At the time of its construction in 1996, the Valley of Waves was one of the largest combinations of water and waterpark features ever built in a single project. The Roaring Lagoon wave pool contains 8-million litres of water and creates two-metre high swells. It regularly creates ideal surfing waves which move away from the dam wall at 35km per hour to subside onto a sandy beach, 120m away.
Sun City itself was a game changer for South Africa.
Construction on the original Sun City resort began on 15 July 1978. The fast-tracked project was completed at a cost of R30-million in a record-setting 16 months.
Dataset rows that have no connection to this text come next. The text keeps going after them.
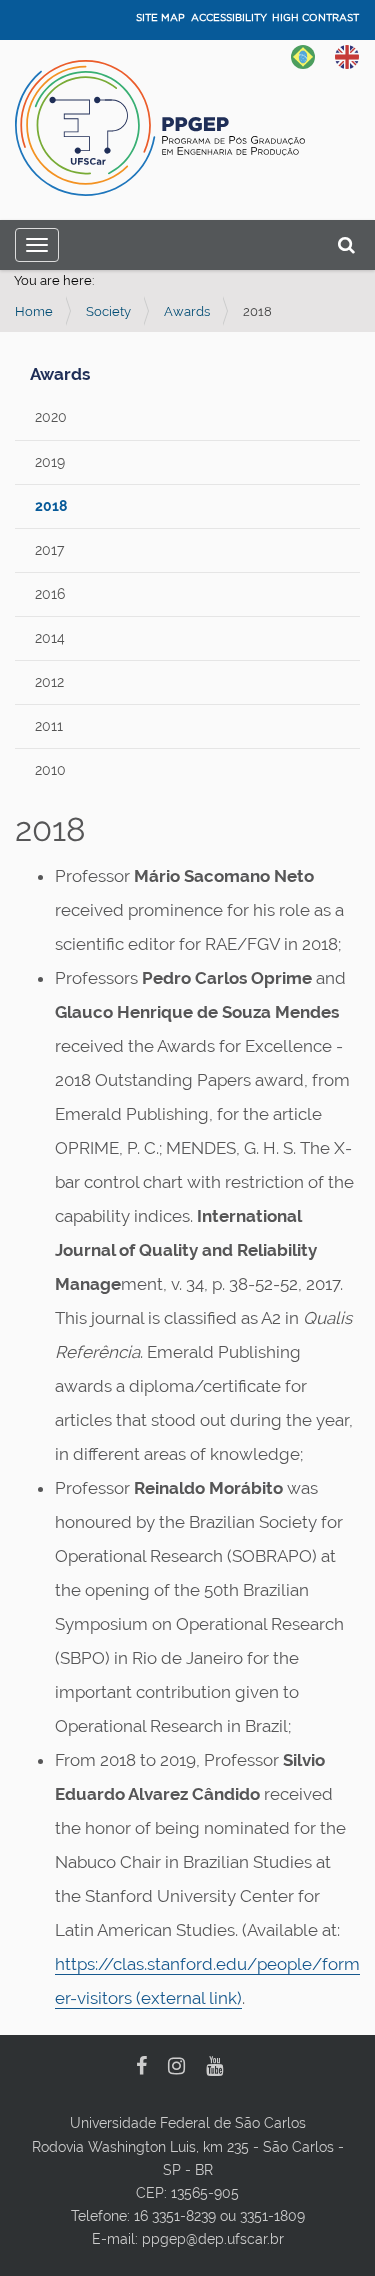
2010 (50, 770)
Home (34, 311)
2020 (51, 417)
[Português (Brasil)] (303, 55)
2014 (50, 638)
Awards (187, 311)
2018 (51, 506)
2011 (49, 726)
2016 (50, 594)
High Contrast (315, 17)
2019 (50, 462)
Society (108, 311)
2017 (49, 550)
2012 (49, 682)
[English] (347, 55)
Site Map (160, 17)
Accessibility (229, 17)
The Sun City resort revolutionised the approach to gaming in South Africa, introducing for the first time the concept of value-for-money entertainment amid luxurious surroundings. The resort was also the first to introduce the concept of million rand jackpots.
The inaugural golf classic, held on the Gary Player Golf Course the day after the complex opened, carried a prize of R1 000 000 which was won by Gary Player himself. The inaugural Million Dollar Golf Challenge was held in 1981, and renamed the Nedbank Golf Challenge in 1995. In 2016 the tournament made its debut as part of the European Tour, with a field of 72 players and a purse of over R120-million.
The original Entertainment Centre (now Sun Central) was built at a cost of R30-million and inaugurated on 24 July 1981 by Frank Sinatra.